The term is general and is applicable to other cases. Please see my recap above.

In addition, your assumption that value1 and value2 are non-isolated isn't correct. I believe they are inferred as actor-isolated in current implementation. What I proposed is to infer them as non-isolated. I'm glad to know my proposal makes sense to you :)

Incorrect statement

I'm afraid they are non-isolated already . There're multiple sources about this, for example, you can check this section in the first proposal about actors: swift-evolution/proposals/0306-actors.md at main · swiftlang/swift-evolution · GitHub.

Note that it is a different story for nonsendable lets, which this first proposal didn't discuss much about.

Correction: this is not true, see Jumhyn's post below.

2 Likes

Yes, the text implies it indeed. What about global actor? SE-0343 has the following:

Top-level global variables are implicitly assigned a @MainActor global actor isolation to prevent data races.

And SE-0412 (it obsoletes SE-0343, I think) has the following:

Under strict concurrency checking, require every global variable to either be isolated to a global actor or be both immutable and of Sendable type. Global variables that are immutable and Sendable can be safely accessed from any context, and otherwise, isolation is required.

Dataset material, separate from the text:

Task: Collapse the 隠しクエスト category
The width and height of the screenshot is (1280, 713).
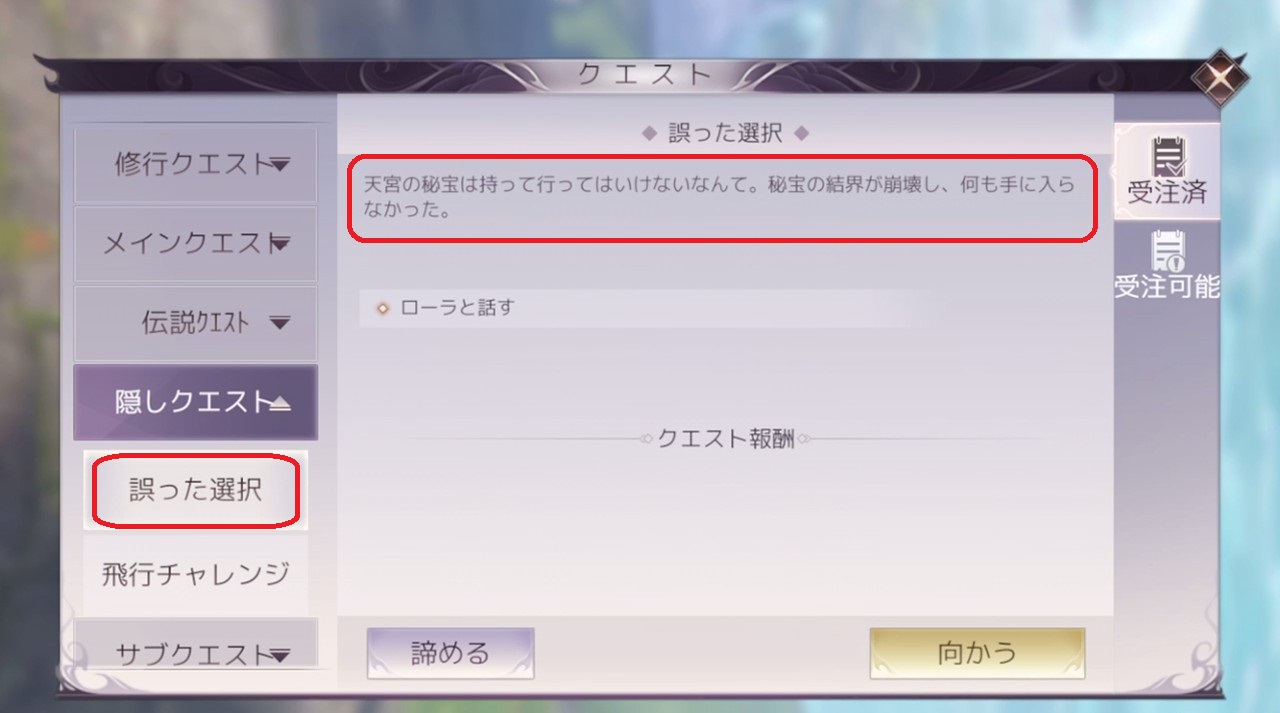Action: [195, 402]
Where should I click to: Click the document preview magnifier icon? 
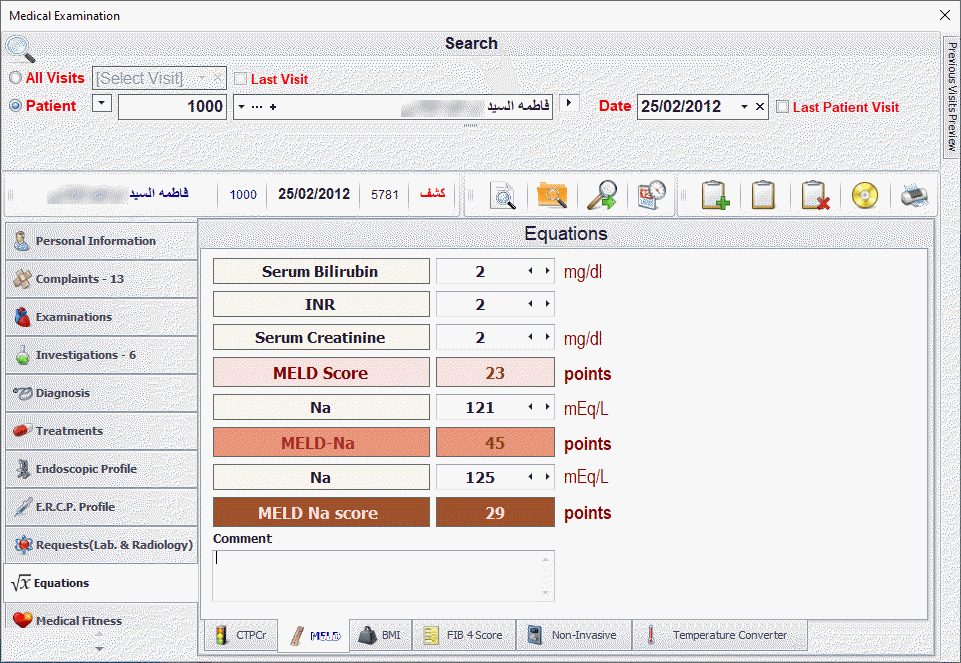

It's not clear to me if the description is about behavior or if the implementation actually infers a property that is "both immutable and of Sendable type" as non-isolated. Why does it matter? I think it matters for code like the following. If the current implementation infers property as non-isolated, what's the point to support code like this? IMO it should also implement rule 2 in my proposal (non-isolated function should only access non-isolated variables) and make this example fail.

actor MyActor {
    @MainActor let value: Int = 1

    nonisolated func foo() {
        print(value) 
    }
}

I'd appreciate it if someone in Swift team can confirm what's the actual behavior. I considered doing experiments before proposing the change, but didn't figure out how to verify it.

The rule for accessing immutable, sendable properties is actually kind of subtle—it is not the case that such properties are nonisolated. Indeed, they carry the relevant isolation for the (possibly global) actor. But as a pragmatic usability improvement, within the same module you're allowed to access immutable properties of Sendable type, because the compiler knows it's safe. From outside the module, though, for a public property, access remains isolated to the actor and must be awaited.

6 Likes

Thanks for the information. So the unnecessary inconsistency is another reason why the current behavior isn't ideal.